A metric is an aggregation of a measurement across instances of an entity. A measurement typically
occurs when an instance of an entity, such as a user, interacts with some parts of the business.
Each such measurement event is then recorded in a fact table that has all the measurement
events of the business process of interest.
Confidence supports two types of metrics:
-
Average metrics calculate the means of the treatment groups.
The calculation takes the average of the entity measurements after first aggregating within each entity.
For example, a user can have multiple data points.
In an average metric, these data points are first aggregated separately for each user, for example, by summing the data points.
In an experiment, the calculation averages the within-user aggregated measurements in each group.
The average metric is the most common type of metric.
-
Ratio metrics calculate the ratios between the numerator and the denominator measurements in the treatment groups.
The calculation separately aggregates the numerator and denominator measurements across entities.
For example, let the numerator measurement be the number of successful searches, and the denominator
measurement be the number of searches.
The two measurements measure the user entity.
The ratio metric calculates the ratio of the total number of successful searches to the total number of searches.
Choosing Between Average Metrics, Ratio Metrics, and Entity Relations
Use Average Metrics when:
- Analyzing at the same level as randomization (user-level metrics with user randomization)
- You want the average value per entity
- Each entity has the same weight in the analysis
Use Ratio Metrics when:
- Analyzing at a finer granularity than randomization (order-level metrics with user randomization)
- Calculating rates or per-unit averages (click-through rate, average order value)
- You have one-to-many relationships between randomization and measurement units
Use Entity Relation Tables when:
- ONLY for connecting anonymous users who later authenticate
- You need to track the same user transitioning from anonymous to authenticated state
- Never for general entity mapping or metric reuse across different experiments
For more details, see Entity Relation Tables.
Filtered Metrics
Filter rows in fact tables to create more specialized metrics. For example,
create an unfiltered metric Number of purchases and a filtered version Number of purchases on mobile. You can create filters using any combination of logical
expressions based on fact table columns.
You can only filter metrics on
measurements and dimensions available in the same fact table that you create the metric
from.
You can create filtered attributes in your own data warehouse or in the metrics
definition in Confidence.
Time in Metrics
All metric aggregates measurements over some time window. In Confidence, you
can configure the behavior of the time window in three ways:
Include the user in metrics results:
- At the end of a window. Example: Second and third days’ consumption. Includes all consumption during the second and third days after exposure. Includes an entity in the results at the end of their third day of exposure.
- Cumulatively during a window. Example: Second and third days’ consumption. Includes all consumption during the second and third days after exposure. Includes an entity in the results at the beginning of their second day of exposure.
- Cumulatively (no window). Example: Average order value. Includes all orders after exposure. Includes all exposed entities.

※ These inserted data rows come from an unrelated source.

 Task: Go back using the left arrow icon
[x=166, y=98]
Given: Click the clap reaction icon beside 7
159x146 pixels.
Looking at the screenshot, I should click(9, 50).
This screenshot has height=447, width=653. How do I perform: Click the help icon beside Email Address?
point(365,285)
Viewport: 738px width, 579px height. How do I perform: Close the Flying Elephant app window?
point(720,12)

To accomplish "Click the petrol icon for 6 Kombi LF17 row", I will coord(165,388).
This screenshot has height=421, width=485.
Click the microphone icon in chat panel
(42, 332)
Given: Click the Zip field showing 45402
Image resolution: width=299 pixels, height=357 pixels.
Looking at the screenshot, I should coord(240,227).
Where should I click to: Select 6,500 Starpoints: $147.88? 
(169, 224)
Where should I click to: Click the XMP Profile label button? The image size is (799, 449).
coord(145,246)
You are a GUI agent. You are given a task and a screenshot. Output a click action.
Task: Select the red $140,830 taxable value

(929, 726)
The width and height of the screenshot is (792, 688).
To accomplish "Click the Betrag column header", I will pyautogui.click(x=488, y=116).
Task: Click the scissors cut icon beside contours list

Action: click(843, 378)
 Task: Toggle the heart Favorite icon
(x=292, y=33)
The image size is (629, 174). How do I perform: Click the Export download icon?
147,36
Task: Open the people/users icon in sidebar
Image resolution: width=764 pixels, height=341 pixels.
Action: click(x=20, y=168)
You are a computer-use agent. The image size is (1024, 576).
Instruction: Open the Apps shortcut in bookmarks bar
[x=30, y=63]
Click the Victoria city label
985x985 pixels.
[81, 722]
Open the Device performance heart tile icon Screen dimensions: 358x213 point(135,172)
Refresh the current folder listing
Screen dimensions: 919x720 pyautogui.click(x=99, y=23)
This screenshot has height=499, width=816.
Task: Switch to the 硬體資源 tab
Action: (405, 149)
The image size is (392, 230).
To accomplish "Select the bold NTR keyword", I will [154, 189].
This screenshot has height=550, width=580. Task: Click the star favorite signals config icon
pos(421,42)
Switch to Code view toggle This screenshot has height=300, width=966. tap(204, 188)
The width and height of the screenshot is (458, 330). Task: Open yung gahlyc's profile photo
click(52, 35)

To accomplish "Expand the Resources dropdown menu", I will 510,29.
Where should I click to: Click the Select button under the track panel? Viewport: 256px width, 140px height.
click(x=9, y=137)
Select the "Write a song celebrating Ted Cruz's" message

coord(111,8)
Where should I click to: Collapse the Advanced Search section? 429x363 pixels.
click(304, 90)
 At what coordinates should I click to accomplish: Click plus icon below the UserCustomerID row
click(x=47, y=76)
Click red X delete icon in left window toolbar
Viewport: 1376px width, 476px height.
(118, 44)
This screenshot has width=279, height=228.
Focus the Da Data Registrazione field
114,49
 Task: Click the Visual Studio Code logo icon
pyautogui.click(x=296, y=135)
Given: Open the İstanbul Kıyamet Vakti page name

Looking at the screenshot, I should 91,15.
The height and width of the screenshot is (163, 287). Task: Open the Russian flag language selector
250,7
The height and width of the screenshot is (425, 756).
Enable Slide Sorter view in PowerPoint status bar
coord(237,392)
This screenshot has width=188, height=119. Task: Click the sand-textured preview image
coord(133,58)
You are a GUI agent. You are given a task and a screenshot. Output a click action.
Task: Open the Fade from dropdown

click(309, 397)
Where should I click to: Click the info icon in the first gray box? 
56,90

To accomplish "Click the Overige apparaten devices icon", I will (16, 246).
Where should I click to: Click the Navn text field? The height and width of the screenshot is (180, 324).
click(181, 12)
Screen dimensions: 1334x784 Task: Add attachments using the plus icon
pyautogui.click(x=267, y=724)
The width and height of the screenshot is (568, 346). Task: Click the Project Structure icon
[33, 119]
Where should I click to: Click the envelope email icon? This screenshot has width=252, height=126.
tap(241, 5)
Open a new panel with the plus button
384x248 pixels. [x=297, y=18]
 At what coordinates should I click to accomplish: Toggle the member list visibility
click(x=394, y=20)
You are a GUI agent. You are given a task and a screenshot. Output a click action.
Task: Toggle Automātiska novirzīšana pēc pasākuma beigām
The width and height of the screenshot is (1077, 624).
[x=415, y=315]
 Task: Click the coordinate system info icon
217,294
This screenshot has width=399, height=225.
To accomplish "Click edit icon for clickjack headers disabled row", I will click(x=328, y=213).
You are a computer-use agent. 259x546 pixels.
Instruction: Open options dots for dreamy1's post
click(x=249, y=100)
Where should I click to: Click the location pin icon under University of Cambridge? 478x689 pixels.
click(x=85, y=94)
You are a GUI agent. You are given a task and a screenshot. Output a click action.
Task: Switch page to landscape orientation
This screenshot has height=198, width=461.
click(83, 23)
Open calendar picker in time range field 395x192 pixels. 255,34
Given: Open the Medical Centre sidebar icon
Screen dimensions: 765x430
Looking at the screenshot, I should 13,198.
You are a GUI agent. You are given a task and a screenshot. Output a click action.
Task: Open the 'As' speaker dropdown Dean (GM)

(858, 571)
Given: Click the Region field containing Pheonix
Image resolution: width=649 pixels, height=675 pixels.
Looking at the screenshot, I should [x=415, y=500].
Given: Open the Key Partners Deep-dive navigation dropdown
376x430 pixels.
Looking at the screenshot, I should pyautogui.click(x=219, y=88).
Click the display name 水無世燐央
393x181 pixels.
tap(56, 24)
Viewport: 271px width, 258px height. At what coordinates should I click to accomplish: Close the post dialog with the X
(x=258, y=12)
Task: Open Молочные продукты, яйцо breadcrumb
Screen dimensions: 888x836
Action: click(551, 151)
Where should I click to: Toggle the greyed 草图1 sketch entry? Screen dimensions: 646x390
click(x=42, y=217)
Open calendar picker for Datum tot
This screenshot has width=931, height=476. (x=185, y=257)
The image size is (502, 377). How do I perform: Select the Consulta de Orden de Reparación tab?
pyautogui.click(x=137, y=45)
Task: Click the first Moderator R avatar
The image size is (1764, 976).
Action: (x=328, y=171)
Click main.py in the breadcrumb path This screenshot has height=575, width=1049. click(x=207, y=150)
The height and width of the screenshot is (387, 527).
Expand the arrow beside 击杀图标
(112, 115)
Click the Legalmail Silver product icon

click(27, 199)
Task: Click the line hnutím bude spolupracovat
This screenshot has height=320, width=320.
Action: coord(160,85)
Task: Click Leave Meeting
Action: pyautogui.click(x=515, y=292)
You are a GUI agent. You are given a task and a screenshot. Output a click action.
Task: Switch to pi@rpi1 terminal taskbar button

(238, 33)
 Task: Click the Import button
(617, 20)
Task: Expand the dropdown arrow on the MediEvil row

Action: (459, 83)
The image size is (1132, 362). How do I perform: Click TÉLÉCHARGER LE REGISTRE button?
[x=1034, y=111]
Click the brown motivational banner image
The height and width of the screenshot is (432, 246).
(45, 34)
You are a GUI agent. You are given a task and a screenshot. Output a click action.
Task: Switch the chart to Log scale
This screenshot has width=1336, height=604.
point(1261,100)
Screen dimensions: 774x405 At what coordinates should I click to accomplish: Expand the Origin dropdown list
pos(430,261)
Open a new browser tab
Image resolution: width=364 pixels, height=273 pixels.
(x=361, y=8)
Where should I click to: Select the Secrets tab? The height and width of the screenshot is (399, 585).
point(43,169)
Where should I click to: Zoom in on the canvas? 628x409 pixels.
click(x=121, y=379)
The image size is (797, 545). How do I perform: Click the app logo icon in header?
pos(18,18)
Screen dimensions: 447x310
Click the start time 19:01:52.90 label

Watch this video for an overview of the different ways to handle time in metrics in 4 minutes and 34 seconds.
For logged-in, or in other ways persistent users, it often makes sense to
consider a time window. Time-window based metrics make interpretation easier,
as you can be sure that they include the same measurements (in relation to
exposure) for all entities included in the metrics results. For experiments on
short-lived entities like short-lived cookies, using windows over for example
several days makes little sense, as one user is unlikely to come back. Even
if they do, they no longer have the same identifier. In such cases,
windows are redundant.
The figure describes how to choose the time window behavior. See more details
about the trade-offs below.
Windows-Based Metrics
Window-based metrics measure behavior over a time window, where time is relative to exposure.
To define a window-based metric you need to specify an exposure offset and an aggregation window.
These parameters specify when the aggregation of data should start relative to exposure, and for how long the
aggregation should be applied.
Illustration of exposure offset and windows in metrics.
The benefit of window-based metrics is that they clearly define what you measure. Experiments are
often subject to novelty effects, where the effect of the treatment is strongest immediately after
exposure. By defining a time window, you have better control of when you measure the behavior you’re
interested in. It treats all units in your experiment equally. If they were exposed early or late
has no bearing on the metric.
At the End of a Window or Cumulatively During a Window
You can select two types of window-based metrics in Confidence: At the end of a
window and Cumulatively during a window.
At the End of a Window
Metrics that include entities in the results At the end of a window include
the measurements from exposed entities at the end of the window used by the metric.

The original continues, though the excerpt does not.